Therefore, when the close means 6 is inserted into a side of the second cutting space D2, the body forming part 100′ is moved to a side of the first cutting space D1, so that the body forming part 100′ is capable of being in close contact with the front surface of the space part 2a.
The close contact means 6 may be provided with a plurality of close contact means 6 such that the body forming part 100′ is stably brought into close contact with the close contact means 6, and the plurality of close contact means 6 may be inserted into the cutting space and may be positioned at positions spaced apart from each other.
In addition, the body forming part 100′ in which the width thereof is modified may be more stably fixed to the base material 2 by using a fixing means 7 while the body forming part 100′ is in a state in which the width between the distal ends thereof is modified.

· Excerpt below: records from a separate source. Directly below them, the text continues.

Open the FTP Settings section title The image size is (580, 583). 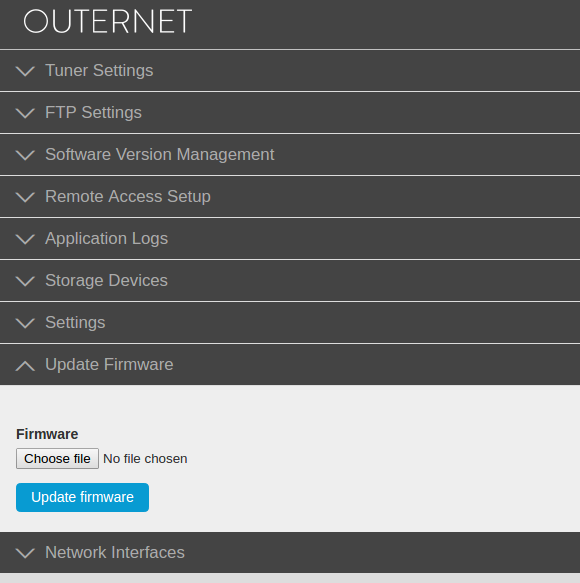tap(93, 113)

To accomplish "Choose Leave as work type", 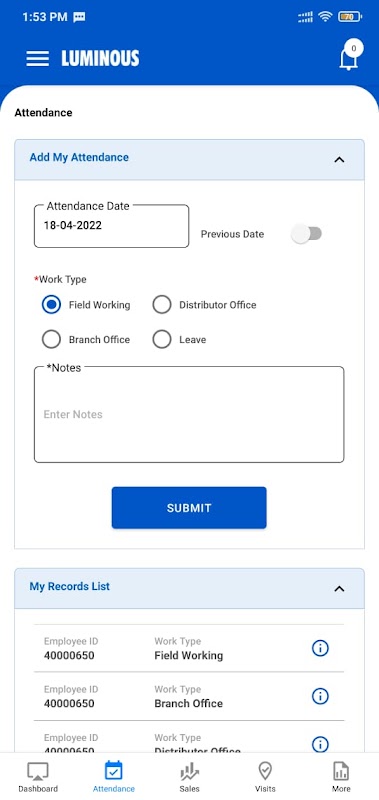I will point(162,340).
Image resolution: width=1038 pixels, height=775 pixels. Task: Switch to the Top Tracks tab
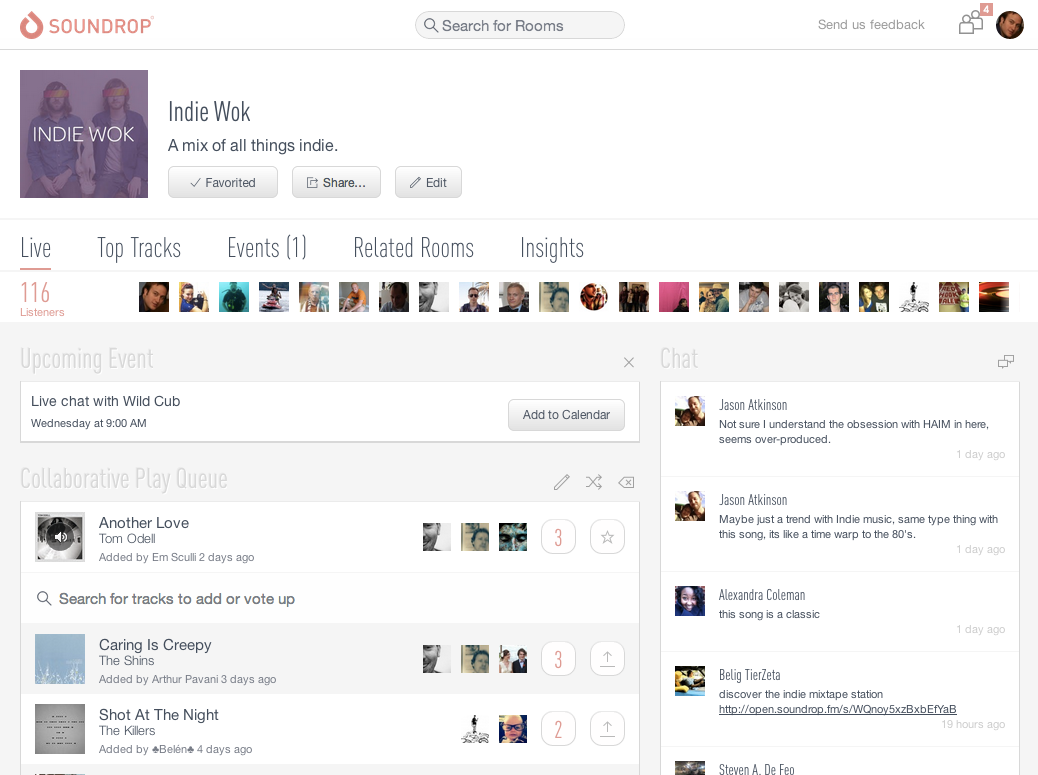pyautogui.click(x=139, y=248)
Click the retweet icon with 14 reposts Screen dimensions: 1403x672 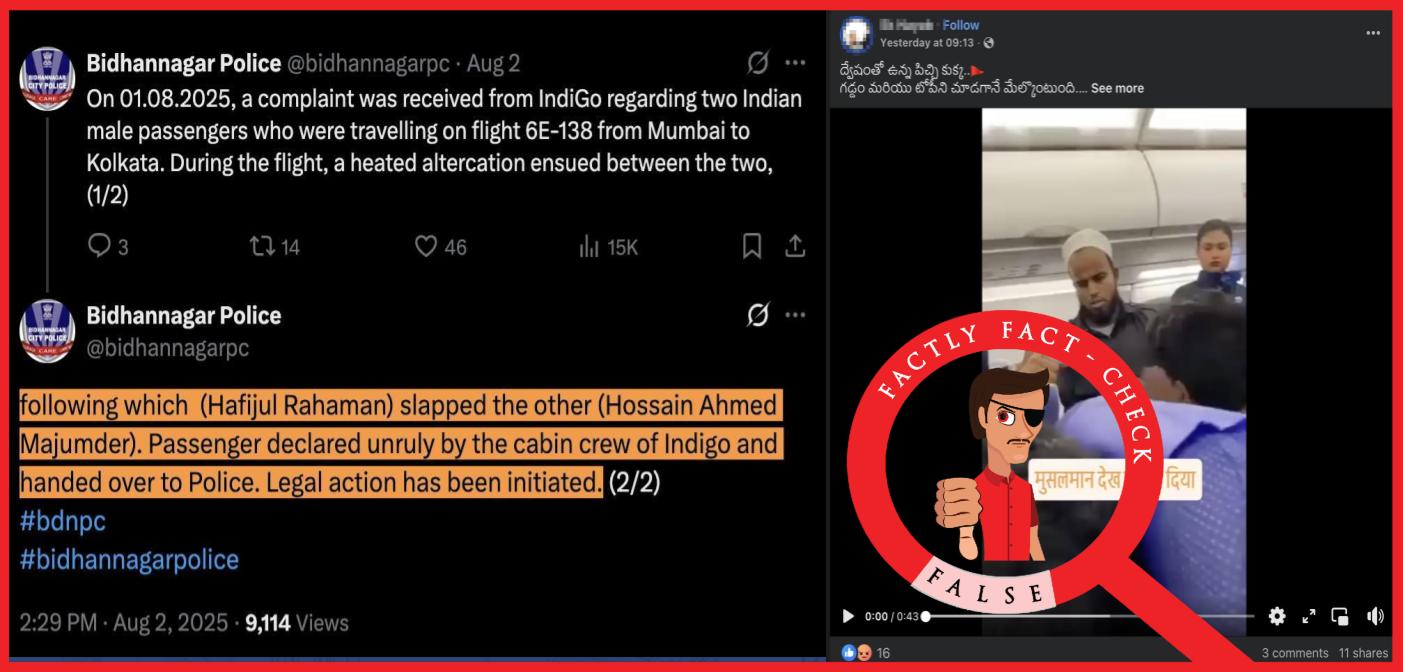point(262,245)
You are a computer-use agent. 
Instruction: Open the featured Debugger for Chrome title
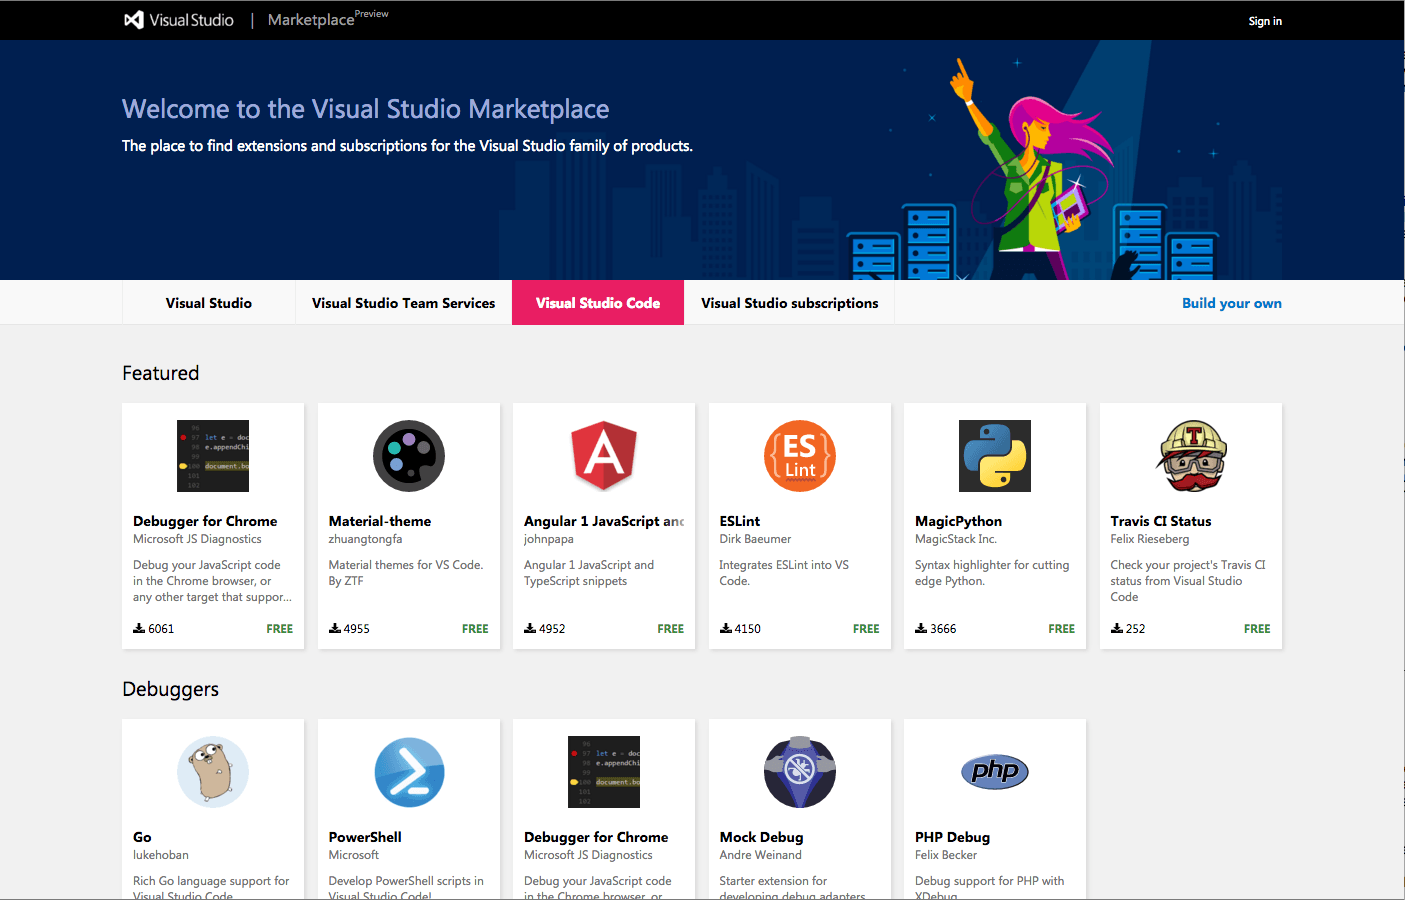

The fixing means 7 may be a member configured to press the base material 2 and the body forming part 100′ together from the front and rear sides.
For example, the fixing means 7 may be applied as a clip which has elasticity and to which the base material 2 and the body forming part 100′ are capable of being inserted thereinto, or the fixing means 7 may be applied as tongs having elasticity.
At this time, the close contact means 6 and the fixing means 7 may be formed of a material that is not deformed or broken in the thermal treatment process to be described later, and may be formed of a stainless material for example. [S710, Fixing Process]
In a state in which the body forming part 100′ is fixed to the base material 2 and the width between the distal ends is modified, a combination of the body forming part 100′ and the base material 2 may be input into a thermal treatment apparatus 5 and may be thermally treated.
At this time, the thermal treatment process may be performed such that the body forming part 100′ is in a state in which the shape of the body forming part 100′ having the modified width between the distal ends is maintained.
A method of thermally treating a plate material of a shape memory alloy to deform a shape is variously disclosed in a conventional technology, so that more detailed description thereof will be omitted.
Due to the thermal treatment fixing, even when the body forming part 100′ is separated from the base material 2, the body forming part 100′ may be maintained in a state in which the width between the distal ends thereof is modified.
That is, by the thermal treatment process, the width between the distal ends of the body forming part 100′ is corrected, so that the body 100 having a shape corresponding to the shape of the required body is capable of being manufactured. [720, Thermal Treatment Process]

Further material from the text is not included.